Records from a data collection

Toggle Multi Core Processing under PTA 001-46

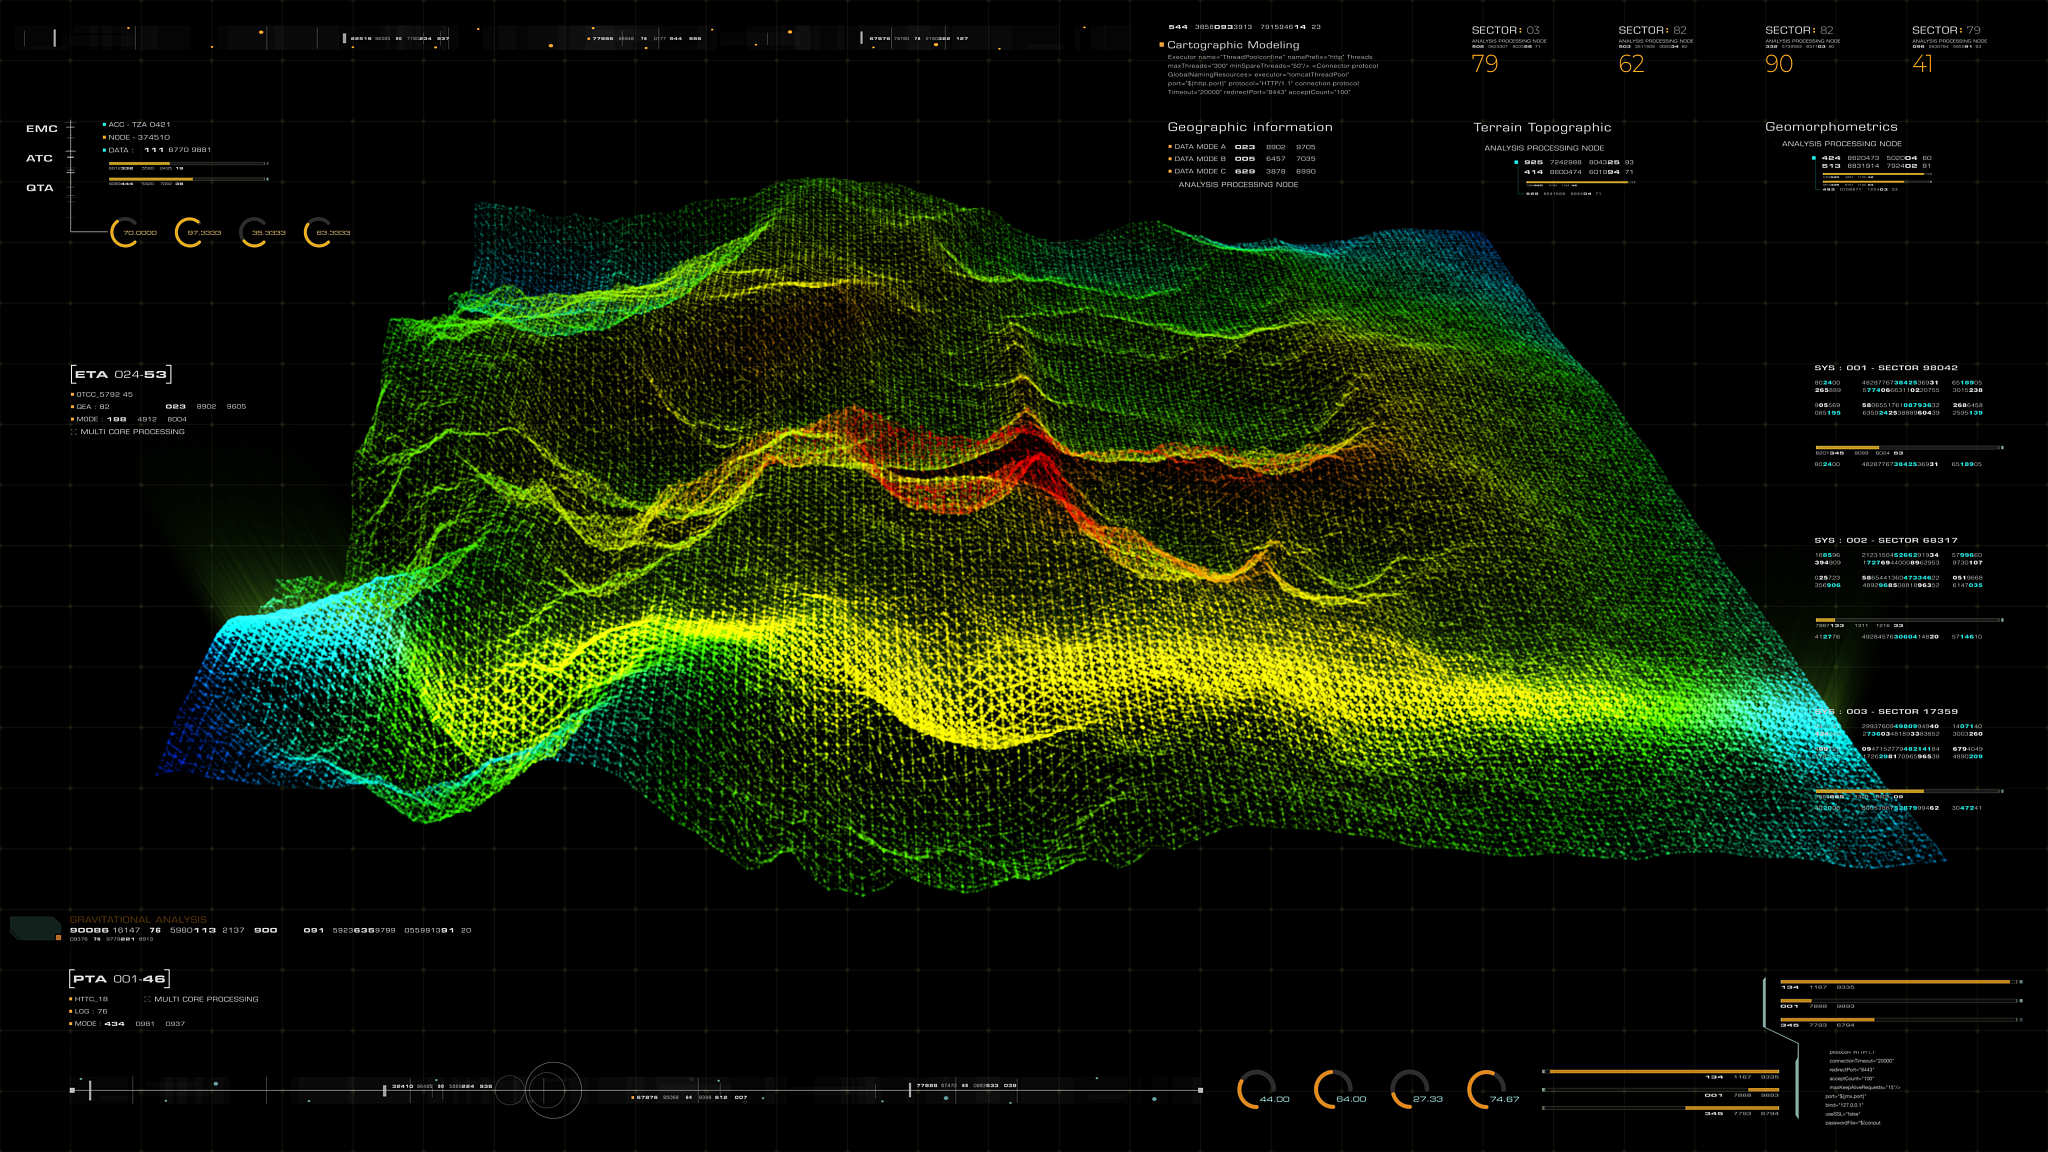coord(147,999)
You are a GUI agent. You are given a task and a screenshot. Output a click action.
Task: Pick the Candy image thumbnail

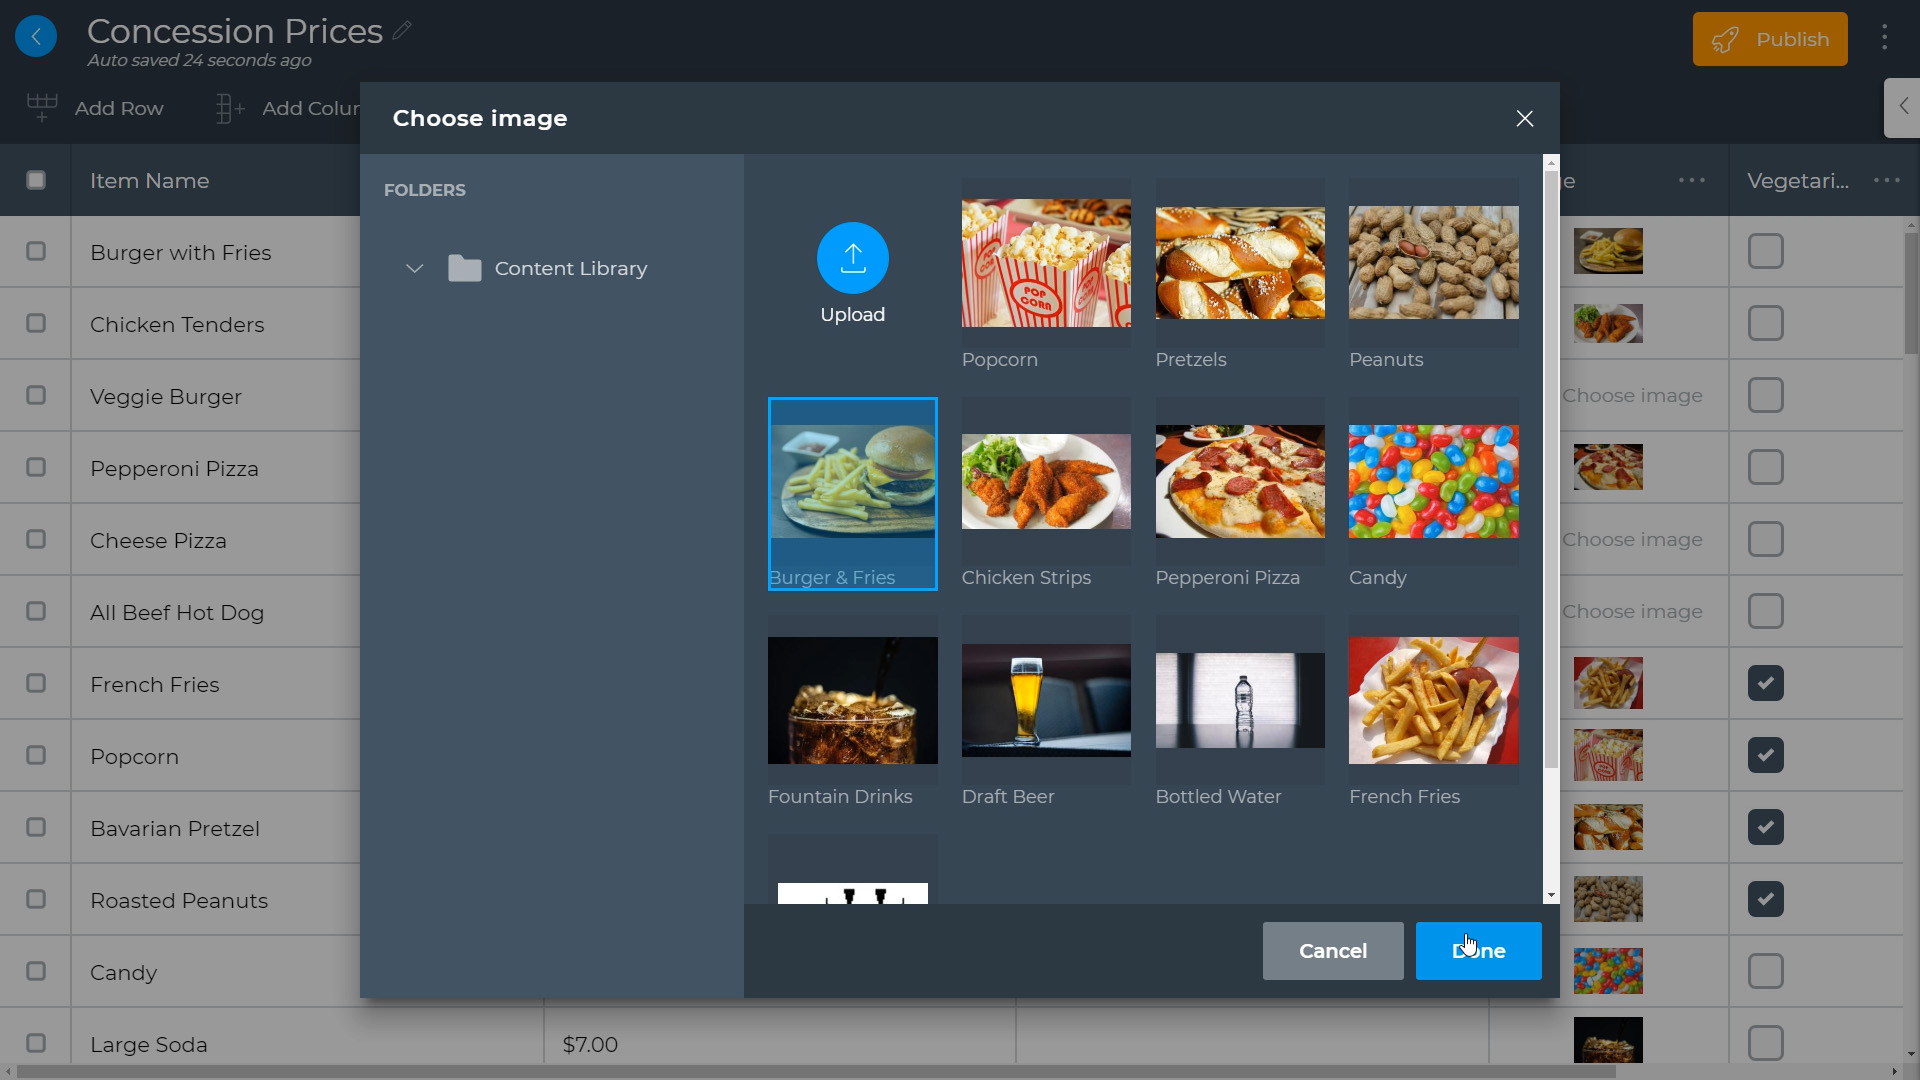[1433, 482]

◆ ABOUT THIS TASK:
Where a picture appears, skip it and copy the rest of the data word for word.

◆ ANSWER TO THIS EXERCISE:
Toggle Multi Core Processing under PTA 001-46

coord(147,999)
You are a GUI agent. You are given a task and a screenshot. Output a click action.
Task: Pick the Candy image thumbnail

[1433, 482]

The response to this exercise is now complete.